Mamás en Acción, una ONG que se dedica a cuidar a niños hospitalizados que no tienen padres o acompañantes, ha iniciado su labor en Zaragoza en colaboración con el Hospital Miguel Servet. Esta organización, que ya opera en varias ciudades españolas y en 31 hospitales, brinda compañía y apoyo a los niños durante su estancia hospitalaria.
Majo Gimeno, la fundadora de Mamás en Acción, describe la labor de la organización como similar a la que haría «una madre o un padre» cuando su hijo está enfermo.
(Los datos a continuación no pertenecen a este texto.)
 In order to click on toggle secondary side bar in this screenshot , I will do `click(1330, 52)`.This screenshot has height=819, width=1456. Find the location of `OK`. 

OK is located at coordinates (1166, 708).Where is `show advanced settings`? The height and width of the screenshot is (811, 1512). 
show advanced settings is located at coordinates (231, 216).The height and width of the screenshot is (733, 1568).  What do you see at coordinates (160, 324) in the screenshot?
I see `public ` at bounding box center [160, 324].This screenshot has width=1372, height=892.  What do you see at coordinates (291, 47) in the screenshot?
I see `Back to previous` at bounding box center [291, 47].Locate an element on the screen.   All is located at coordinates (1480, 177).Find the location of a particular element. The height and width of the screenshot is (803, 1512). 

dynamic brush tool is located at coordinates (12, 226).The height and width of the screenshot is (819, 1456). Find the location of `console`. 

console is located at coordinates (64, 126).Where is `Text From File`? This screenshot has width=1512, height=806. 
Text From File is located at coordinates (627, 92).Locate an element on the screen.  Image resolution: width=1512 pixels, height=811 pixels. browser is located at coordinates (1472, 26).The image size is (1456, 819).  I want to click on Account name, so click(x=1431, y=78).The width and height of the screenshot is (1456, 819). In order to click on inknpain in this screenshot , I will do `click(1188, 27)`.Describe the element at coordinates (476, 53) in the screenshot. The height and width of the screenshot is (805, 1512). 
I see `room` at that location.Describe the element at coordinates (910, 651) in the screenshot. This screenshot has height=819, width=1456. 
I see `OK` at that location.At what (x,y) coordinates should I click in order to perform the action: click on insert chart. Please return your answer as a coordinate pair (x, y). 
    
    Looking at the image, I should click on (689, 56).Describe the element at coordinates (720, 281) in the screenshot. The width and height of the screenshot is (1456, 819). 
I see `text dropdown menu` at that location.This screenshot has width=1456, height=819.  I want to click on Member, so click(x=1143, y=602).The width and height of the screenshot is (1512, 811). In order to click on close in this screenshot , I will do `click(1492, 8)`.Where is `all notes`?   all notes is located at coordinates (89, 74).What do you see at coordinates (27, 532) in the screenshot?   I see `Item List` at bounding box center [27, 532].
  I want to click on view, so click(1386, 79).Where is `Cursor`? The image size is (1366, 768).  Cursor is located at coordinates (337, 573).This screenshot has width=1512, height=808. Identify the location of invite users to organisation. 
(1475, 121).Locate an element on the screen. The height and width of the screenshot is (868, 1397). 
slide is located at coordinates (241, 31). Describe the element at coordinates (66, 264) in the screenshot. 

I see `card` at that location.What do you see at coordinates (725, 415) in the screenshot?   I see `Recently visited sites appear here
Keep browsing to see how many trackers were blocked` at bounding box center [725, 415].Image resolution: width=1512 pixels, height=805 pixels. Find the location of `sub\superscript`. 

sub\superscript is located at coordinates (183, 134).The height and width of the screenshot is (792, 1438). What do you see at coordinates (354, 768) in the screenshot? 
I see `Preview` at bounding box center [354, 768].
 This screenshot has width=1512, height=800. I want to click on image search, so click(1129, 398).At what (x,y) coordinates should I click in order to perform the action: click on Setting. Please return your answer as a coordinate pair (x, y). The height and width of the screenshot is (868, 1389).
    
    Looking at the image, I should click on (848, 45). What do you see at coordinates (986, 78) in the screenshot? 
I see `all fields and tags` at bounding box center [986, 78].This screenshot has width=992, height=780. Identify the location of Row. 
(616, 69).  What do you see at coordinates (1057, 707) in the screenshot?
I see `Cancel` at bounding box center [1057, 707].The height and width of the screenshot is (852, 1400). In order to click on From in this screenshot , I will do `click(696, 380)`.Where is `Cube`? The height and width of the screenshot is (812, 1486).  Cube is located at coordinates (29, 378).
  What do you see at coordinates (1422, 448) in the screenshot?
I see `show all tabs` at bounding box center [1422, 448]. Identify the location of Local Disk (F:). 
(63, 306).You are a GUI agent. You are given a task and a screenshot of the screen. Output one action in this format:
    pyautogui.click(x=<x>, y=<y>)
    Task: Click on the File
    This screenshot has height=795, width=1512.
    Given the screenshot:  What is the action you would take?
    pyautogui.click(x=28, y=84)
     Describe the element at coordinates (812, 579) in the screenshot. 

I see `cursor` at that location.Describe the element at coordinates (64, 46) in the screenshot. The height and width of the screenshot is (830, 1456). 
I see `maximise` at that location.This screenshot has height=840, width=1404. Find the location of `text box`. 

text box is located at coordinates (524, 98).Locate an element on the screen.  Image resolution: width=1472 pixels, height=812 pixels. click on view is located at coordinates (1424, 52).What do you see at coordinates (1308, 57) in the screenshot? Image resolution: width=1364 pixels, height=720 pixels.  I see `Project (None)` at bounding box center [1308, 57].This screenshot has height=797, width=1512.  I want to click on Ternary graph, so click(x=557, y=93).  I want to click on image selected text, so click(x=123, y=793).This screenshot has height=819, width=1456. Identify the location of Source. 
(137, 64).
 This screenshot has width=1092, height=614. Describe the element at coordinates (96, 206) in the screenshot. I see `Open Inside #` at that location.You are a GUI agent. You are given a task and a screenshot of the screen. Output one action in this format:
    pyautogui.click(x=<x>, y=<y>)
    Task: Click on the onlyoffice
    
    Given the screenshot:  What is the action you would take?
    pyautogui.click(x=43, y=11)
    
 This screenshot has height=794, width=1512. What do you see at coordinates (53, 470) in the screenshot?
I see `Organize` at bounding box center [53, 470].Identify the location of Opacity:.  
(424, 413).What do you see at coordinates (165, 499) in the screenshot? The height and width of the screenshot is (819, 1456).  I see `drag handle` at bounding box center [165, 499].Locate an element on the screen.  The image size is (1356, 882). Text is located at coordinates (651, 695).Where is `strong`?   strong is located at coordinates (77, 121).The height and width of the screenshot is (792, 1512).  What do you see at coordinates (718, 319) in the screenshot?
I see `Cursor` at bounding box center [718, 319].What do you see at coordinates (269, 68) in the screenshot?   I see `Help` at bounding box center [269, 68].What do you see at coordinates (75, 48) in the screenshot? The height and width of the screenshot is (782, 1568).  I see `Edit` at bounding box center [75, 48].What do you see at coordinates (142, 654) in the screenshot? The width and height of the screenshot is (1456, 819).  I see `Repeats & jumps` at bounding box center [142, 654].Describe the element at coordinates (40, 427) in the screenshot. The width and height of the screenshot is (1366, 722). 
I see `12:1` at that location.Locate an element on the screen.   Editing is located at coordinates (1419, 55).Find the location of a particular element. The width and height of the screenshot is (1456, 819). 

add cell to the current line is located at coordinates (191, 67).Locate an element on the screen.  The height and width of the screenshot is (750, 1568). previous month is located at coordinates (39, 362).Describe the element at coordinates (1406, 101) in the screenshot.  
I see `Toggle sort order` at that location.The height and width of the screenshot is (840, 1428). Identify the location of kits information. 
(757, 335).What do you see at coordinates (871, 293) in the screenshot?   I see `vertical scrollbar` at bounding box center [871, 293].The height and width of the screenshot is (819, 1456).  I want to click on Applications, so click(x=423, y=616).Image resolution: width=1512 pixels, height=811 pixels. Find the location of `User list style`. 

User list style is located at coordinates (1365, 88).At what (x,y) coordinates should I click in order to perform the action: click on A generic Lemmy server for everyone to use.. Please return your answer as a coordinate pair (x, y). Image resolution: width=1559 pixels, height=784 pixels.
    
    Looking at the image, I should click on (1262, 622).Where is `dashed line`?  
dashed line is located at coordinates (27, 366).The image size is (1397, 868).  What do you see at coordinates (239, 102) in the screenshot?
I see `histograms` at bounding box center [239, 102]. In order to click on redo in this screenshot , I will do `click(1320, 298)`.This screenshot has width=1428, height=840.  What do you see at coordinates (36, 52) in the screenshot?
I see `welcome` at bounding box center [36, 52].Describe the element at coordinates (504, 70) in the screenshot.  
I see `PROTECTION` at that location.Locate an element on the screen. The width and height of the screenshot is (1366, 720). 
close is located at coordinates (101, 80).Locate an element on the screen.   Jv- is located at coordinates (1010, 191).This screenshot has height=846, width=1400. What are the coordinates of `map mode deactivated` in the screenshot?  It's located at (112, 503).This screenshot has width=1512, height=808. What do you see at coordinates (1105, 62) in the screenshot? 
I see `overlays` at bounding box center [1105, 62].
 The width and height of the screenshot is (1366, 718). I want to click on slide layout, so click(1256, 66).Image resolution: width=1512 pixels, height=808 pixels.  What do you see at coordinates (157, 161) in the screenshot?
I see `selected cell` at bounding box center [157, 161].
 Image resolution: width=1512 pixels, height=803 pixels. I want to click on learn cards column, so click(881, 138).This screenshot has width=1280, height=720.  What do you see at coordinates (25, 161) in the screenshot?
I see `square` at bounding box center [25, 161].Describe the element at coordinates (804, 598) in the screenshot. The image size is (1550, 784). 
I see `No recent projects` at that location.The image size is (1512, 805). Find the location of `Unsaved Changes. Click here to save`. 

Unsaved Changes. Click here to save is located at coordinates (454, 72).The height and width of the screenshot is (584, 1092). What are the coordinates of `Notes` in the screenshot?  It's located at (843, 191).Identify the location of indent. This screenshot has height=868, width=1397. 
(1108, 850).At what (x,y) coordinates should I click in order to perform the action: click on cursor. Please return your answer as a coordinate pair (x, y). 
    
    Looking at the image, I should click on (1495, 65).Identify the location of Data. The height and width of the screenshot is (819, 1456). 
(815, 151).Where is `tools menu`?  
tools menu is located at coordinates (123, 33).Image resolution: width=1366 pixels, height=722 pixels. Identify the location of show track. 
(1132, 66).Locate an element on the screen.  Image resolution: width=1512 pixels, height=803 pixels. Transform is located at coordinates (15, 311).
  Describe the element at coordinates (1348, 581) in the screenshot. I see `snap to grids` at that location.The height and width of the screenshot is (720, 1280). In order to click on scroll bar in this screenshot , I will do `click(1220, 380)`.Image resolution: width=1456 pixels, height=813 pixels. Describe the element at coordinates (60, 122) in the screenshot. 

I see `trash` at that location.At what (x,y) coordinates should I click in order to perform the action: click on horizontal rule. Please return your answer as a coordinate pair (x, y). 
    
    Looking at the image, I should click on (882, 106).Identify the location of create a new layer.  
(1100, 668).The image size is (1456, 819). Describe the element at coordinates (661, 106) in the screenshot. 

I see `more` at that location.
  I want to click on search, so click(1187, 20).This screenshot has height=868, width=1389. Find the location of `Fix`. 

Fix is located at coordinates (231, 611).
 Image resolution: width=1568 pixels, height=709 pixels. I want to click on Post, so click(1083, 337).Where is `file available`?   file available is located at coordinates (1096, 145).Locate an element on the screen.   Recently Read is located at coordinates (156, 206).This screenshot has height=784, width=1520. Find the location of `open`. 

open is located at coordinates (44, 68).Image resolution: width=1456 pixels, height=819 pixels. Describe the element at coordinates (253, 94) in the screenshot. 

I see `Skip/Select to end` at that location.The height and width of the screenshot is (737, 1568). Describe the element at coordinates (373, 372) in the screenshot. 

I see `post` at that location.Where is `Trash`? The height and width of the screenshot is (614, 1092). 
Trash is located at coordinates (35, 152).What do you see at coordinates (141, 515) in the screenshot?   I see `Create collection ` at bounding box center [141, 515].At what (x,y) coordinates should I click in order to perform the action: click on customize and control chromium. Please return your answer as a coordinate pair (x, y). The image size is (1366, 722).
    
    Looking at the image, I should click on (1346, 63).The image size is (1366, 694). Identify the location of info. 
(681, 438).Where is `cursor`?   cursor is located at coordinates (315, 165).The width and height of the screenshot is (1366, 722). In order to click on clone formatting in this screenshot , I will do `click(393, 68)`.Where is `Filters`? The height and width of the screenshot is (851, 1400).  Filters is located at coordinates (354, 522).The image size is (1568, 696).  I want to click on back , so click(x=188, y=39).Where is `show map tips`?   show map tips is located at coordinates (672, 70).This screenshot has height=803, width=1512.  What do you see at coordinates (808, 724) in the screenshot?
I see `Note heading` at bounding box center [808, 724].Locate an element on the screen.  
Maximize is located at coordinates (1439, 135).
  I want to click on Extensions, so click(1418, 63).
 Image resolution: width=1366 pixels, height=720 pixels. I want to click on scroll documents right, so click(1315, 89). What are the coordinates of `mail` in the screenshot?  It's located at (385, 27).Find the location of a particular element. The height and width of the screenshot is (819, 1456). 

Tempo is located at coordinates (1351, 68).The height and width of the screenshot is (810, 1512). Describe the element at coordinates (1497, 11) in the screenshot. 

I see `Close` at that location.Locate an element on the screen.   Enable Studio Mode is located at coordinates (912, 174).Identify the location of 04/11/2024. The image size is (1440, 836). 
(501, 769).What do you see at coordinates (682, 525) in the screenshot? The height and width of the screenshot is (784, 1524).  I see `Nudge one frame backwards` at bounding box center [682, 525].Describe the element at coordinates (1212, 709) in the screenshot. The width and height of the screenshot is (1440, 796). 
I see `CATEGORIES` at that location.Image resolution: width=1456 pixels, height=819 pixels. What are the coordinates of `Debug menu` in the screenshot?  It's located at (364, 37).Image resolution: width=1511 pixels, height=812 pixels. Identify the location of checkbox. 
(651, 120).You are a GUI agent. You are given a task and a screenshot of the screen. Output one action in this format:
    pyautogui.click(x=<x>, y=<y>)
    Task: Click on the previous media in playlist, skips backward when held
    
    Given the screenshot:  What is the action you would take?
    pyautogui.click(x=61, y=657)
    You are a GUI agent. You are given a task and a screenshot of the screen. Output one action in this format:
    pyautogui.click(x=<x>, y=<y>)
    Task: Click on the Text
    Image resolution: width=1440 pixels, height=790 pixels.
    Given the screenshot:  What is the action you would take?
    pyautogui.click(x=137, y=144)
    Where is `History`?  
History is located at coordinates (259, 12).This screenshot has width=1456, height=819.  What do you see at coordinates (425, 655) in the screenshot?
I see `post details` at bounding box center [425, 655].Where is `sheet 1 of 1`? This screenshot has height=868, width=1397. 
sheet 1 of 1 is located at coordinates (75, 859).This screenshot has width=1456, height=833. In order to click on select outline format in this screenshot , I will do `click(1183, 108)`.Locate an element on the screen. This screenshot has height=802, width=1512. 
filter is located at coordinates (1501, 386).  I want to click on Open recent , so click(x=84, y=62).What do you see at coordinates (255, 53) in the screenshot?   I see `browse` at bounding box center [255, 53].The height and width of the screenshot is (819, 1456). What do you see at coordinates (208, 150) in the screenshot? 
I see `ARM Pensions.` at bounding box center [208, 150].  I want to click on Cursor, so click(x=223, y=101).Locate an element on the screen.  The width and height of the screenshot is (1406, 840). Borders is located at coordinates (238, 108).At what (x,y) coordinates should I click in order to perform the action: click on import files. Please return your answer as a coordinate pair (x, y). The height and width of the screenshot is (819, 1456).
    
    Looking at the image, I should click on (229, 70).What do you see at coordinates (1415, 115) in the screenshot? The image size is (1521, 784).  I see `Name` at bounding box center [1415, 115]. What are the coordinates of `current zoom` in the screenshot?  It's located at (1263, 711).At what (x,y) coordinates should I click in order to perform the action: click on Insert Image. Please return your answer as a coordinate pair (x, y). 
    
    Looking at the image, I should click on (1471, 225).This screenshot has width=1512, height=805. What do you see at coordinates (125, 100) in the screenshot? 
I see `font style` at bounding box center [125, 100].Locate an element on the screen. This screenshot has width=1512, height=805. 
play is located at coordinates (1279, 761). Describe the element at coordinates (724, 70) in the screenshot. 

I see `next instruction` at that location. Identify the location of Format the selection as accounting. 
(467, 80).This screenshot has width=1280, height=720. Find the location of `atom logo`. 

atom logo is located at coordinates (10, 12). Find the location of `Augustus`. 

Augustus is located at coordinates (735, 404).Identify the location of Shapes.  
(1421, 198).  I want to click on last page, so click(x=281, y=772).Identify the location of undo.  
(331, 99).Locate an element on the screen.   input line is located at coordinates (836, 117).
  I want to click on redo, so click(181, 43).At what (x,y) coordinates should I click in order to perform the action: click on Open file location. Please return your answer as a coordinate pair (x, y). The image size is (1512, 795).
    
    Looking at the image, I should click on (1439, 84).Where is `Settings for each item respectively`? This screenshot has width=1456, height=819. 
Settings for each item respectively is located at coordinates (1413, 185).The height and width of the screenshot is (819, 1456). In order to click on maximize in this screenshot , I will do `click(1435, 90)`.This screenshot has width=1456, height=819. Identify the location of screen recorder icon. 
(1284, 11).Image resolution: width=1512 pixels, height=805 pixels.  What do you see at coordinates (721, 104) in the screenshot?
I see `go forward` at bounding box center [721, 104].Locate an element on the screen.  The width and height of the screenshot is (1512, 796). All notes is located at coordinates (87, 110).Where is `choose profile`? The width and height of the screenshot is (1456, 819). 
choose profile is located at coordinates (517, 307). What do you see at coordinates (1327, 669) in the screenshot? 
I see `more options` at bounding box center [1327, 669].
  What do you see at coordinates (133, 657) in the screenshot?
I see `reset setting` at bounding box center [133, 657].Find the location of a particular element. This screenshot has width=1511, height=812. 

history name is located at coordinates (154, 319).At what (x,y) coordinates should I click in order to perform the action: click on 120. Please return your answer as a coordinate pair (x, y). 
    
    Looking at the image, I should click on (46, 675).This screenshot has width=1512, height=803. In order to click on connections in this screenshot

Su objetivo es acompañar a los niños en el hospital, brindándoles cariño, amor, consuelo y, en ocasiones, jugando y divirtiéndose con ellos. En palabras de Gimeno, lo que hacen es «cuidar y acompañar».
Esta ONG surgió hace una década debido a la preocupación por la situación de niños que estaban solos en los hospitales, sin una familia que los respaldara en momentos difíciles. La iniciativa comenzó cuando Majo Gimeno se ofreció a acompañar a un niño que estaba solo en el hospital, pero se le negó la oportunidad por no pertenecer a ningún grupo organizado. Esta experiencia la llevó a fundar Mamás en Acción, ya que no existía ninguna asociación que brindara este tipo de acompañamiento.
Desde su fundación, Mamás en Acción ha cuidado a más de 780 menores y ha dedicado más de 51,200 horas de acompañamiento. La organización atiende a tres grupos de niños: aquellos que sufren maltrato doméstico en sus hogares, hijos de padres que deben elegir entre cuidar a su hijo en el hospital o perder sus ingresos, y niños que no tienen padres y están bajo la tutela del estado. Los niños a los que atienden pueden tener desde enfermedades leves hasta situaciones más graves.
La asociación cuenta con más de 3,000 voluntarios, que van desde madres y padres hasta personas de la tercera edad. Sorprendentemente, cerca de la mitad de los voluntarios son personas sin hijos. María Toledo, una voluntaria de nueve años de experiencia, se unió a la organización después de ser madre y comprender la vulnerabilidad de los niños en esa etapa de la vida. La clave es estar presente, jugar, hablar o simplemente acompañar al niño según sus necesidades.
En los próximos días, Mamás en Acción capacitará a los nuevos voluntarios, quienes deberán someterse a una evaluación psicológica para garantizar que sean aptos para esta labor de acompañamiento.